Depletion of P2X4 receptors alleviates prostate cancer bone metastasis through reducing cancer cell invasiveness and enhancing cell adhesion activities

The P2X4 receptor (P2X4R) is a receptor for ATP that is highly expressed in many cancer types including prostate cancer and is positively associated with tumourigenesis. To understand the role of P2X4R in prostate cancer bone metastasis gene P2RX4 was knocked out in human prostate cancer PC3 cells using the CRISPR/Cas9 system. Animal studies demonstrated that targeting P2X4R suppresses the process of tumour bone metastasis.

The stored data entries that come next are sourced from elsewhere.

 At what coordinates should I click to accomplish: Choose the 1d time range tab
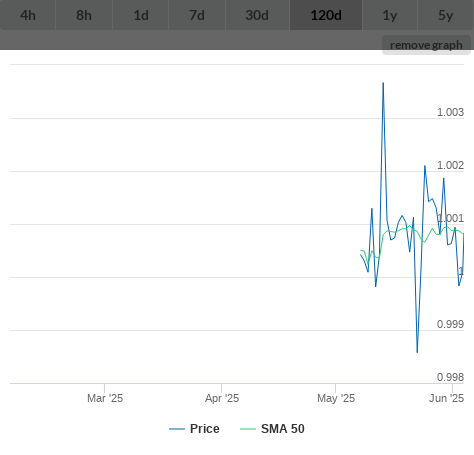click(x=141, y=15)
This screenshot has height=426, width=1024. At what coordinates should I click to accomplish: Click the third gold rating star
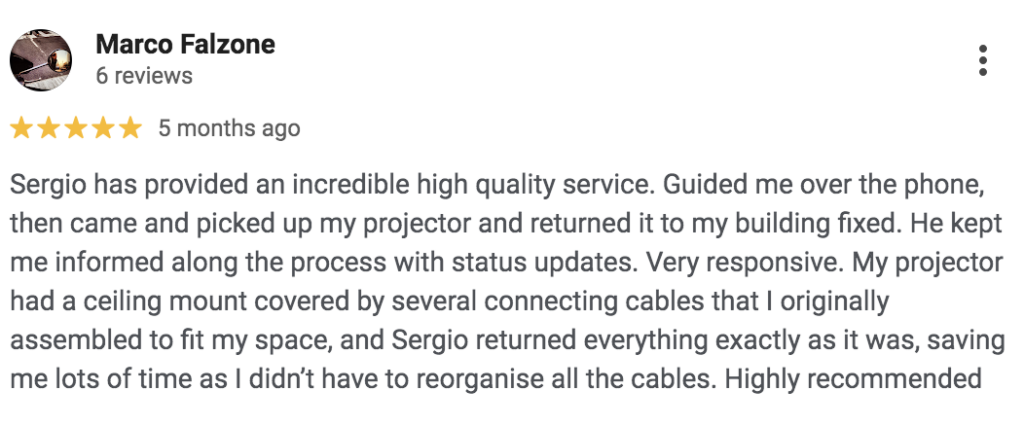point(76,128)
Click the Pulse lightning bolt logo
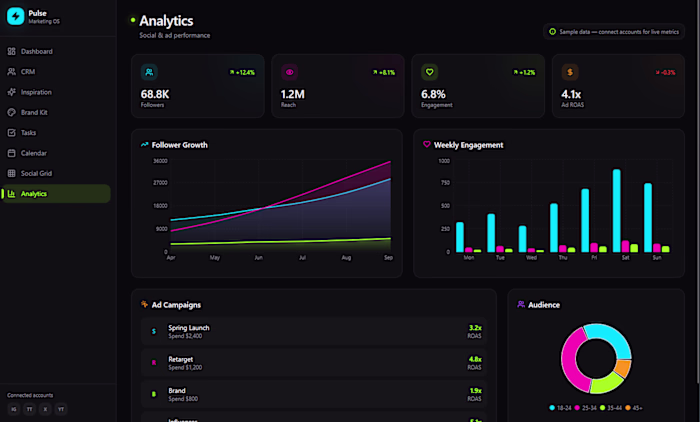 coord(16,17)
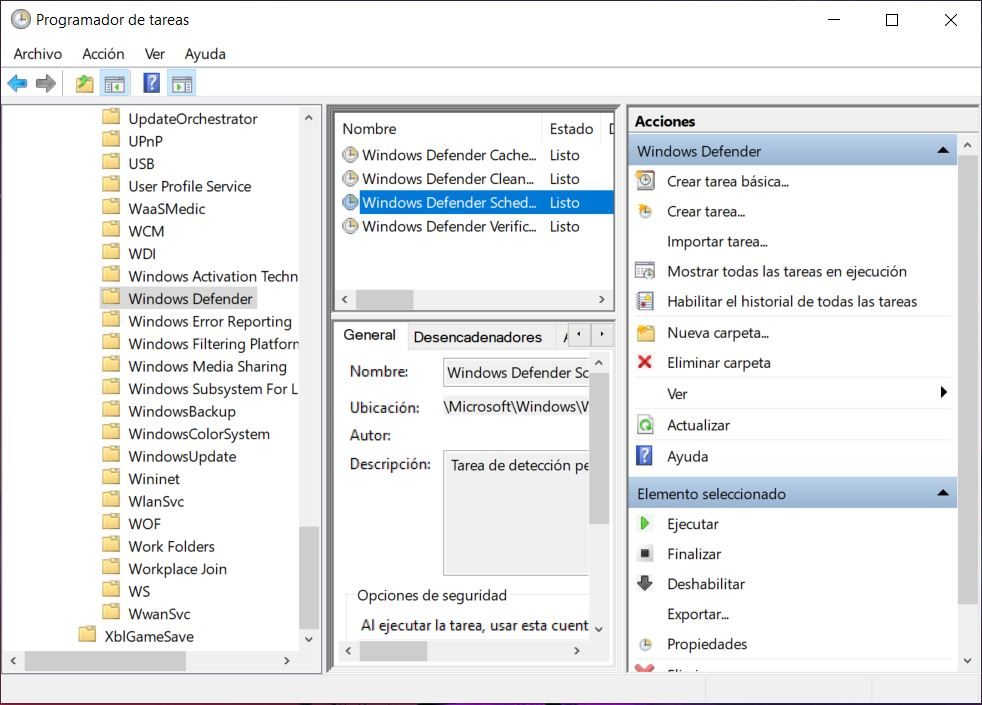This screenshot has width=982, height=705.
Task: Switch to the Desencadenadores tab
Action: click(x=477, y=337)
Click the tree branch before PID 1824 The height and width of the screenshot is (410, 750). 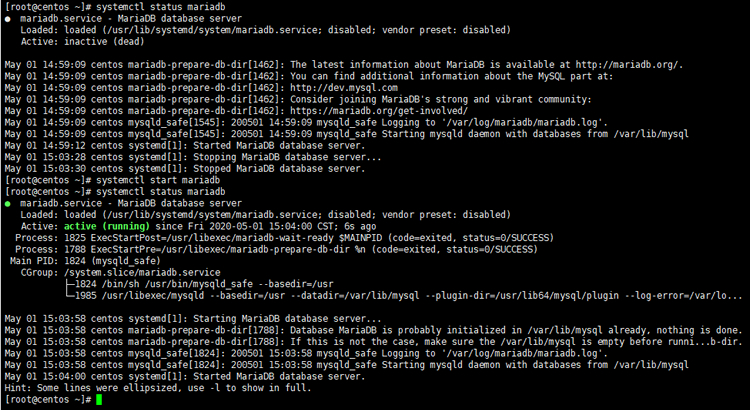click(70, 284)
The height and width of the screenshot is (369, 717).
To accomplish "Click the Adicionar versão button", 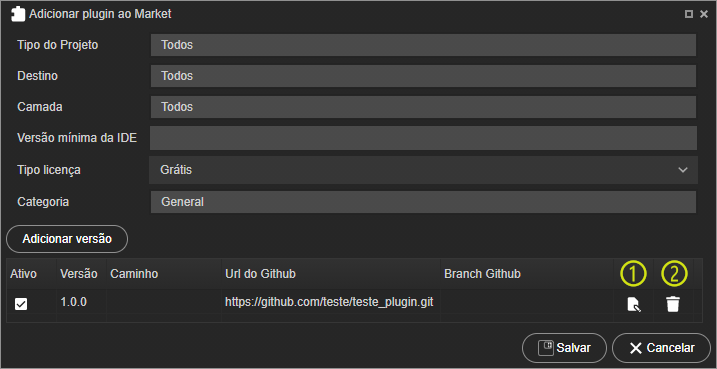I will pos(67,239).
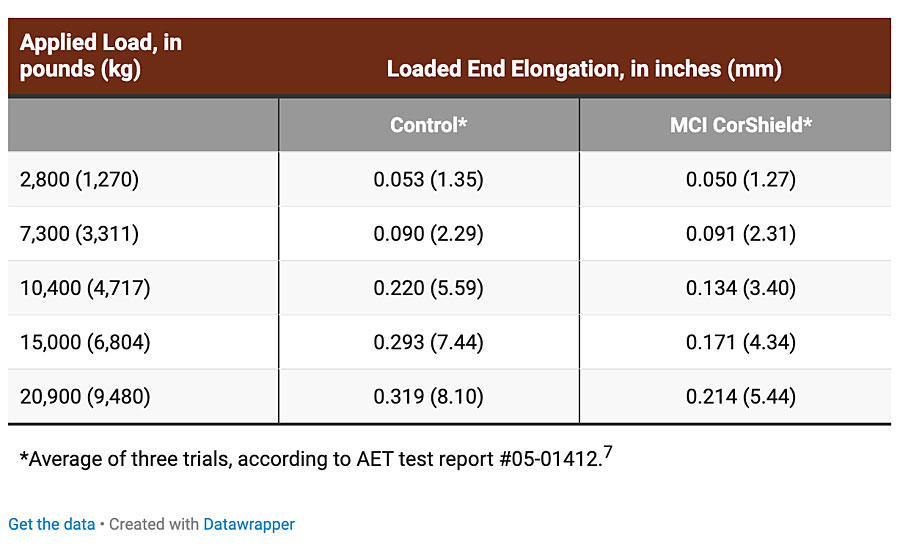The width and height of the screenshot is (900, 550).
Task: Click the Control value 0.293 (7.44)
Action: click(429, 343)
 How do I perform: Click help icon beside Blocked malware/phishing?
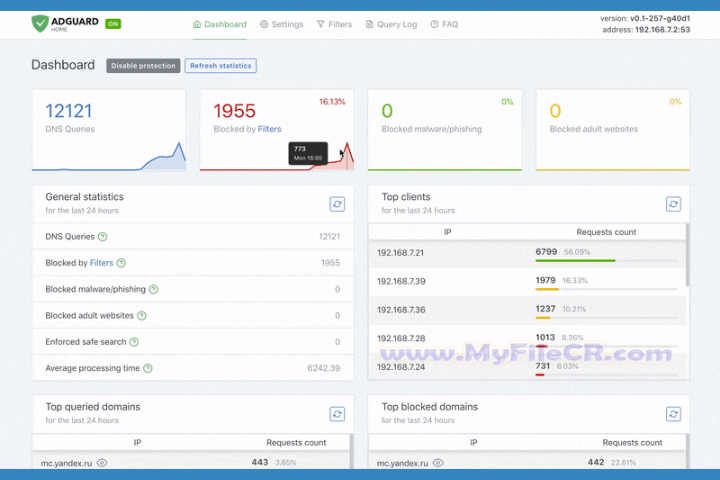pos(154,289)
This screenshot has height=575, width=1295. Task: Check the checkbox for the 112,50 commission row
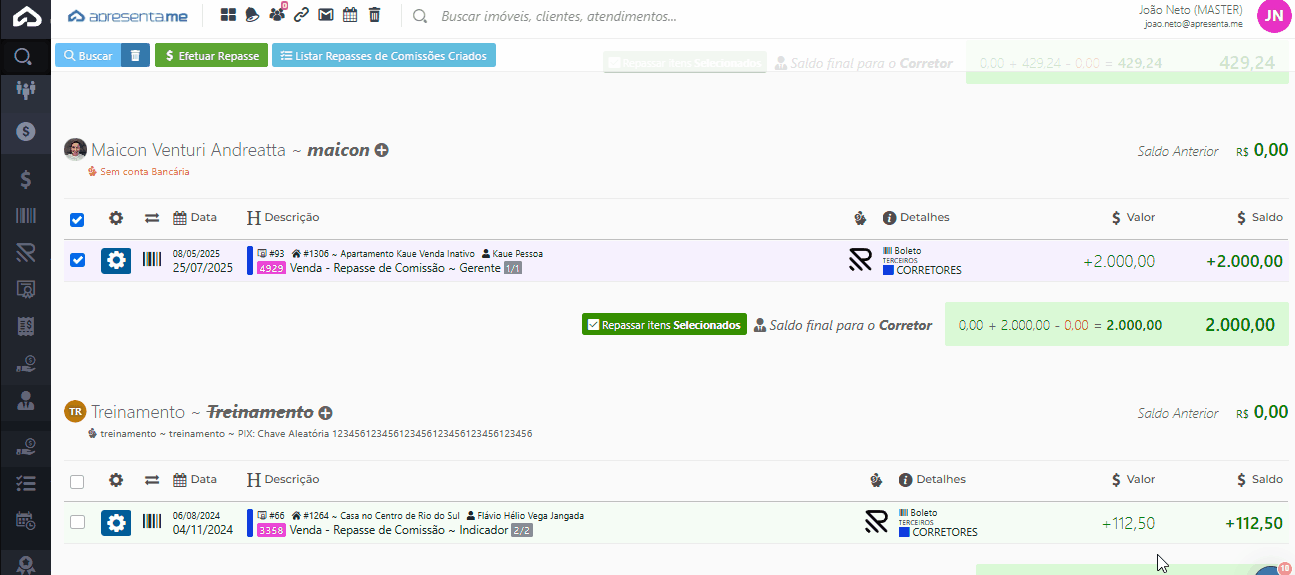[x=77, y=522]
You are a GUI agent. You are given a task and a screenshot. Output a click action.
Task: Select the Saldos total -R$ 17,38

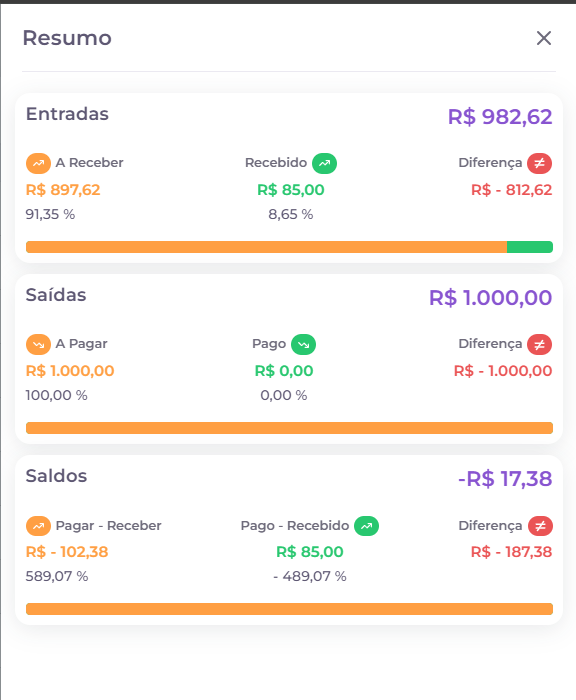coord(505,479)
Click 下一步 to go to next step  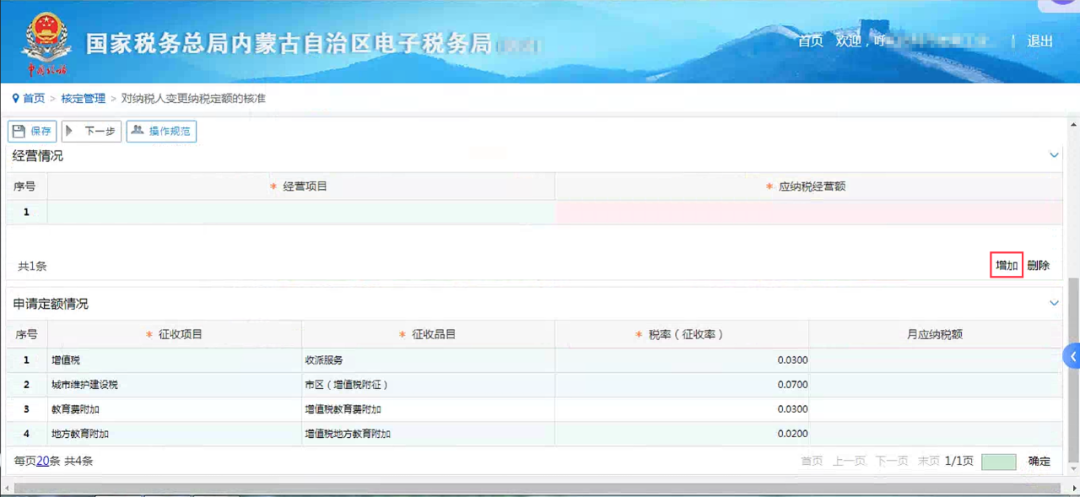91,131
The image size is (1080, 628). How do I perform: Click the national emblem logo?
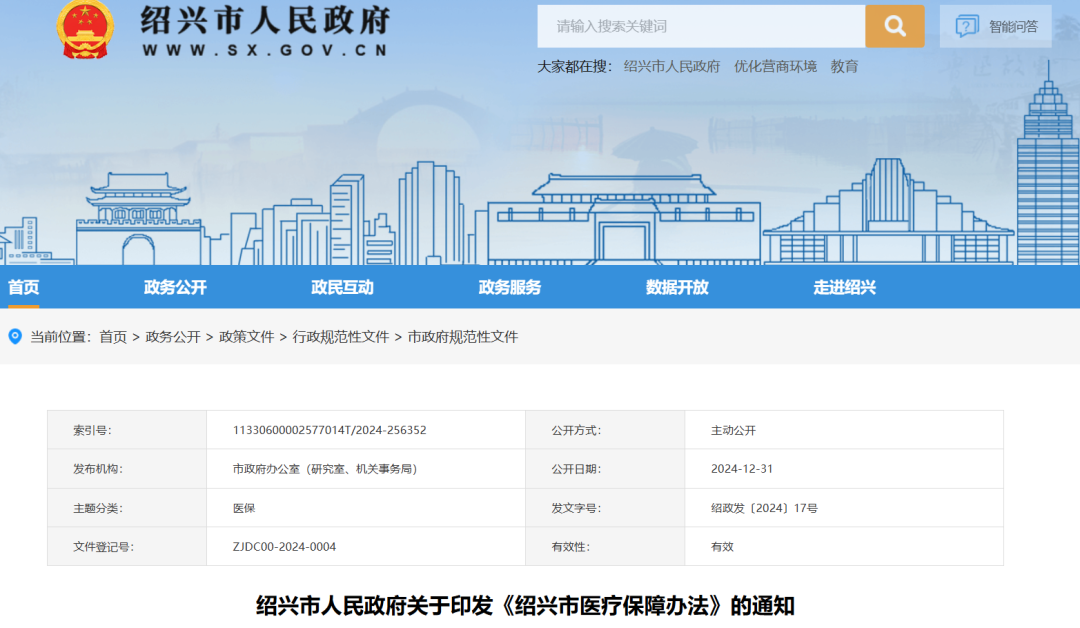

RNA-seq was performed to understand the further mechanism for P2X4R deficiency correlated reduction in prostate cancer tumourigenicity. The results demonstrated that P2X4R deficiency in PC3 cells caused dramatically up-regulate the anti-tumour genes (CLDN18, ADAMTS12 and PRB2), and it also significantly increased cell adhesion function and characteristic of the epithelia gene (CLDN18), which may inhibit cancer cell invasion and delay the process of PCa bone metastasis. These findings provide important insights into the underlying biology of P2X4R and prostate cancer progression. Overall design: Knockouting out P2X4R in prostate cancer cell line PC3 using CRISPR/Cas9. Comparative gene expression profiling analysis of RNA-seq data for PC3 WT and P2X4R knockout.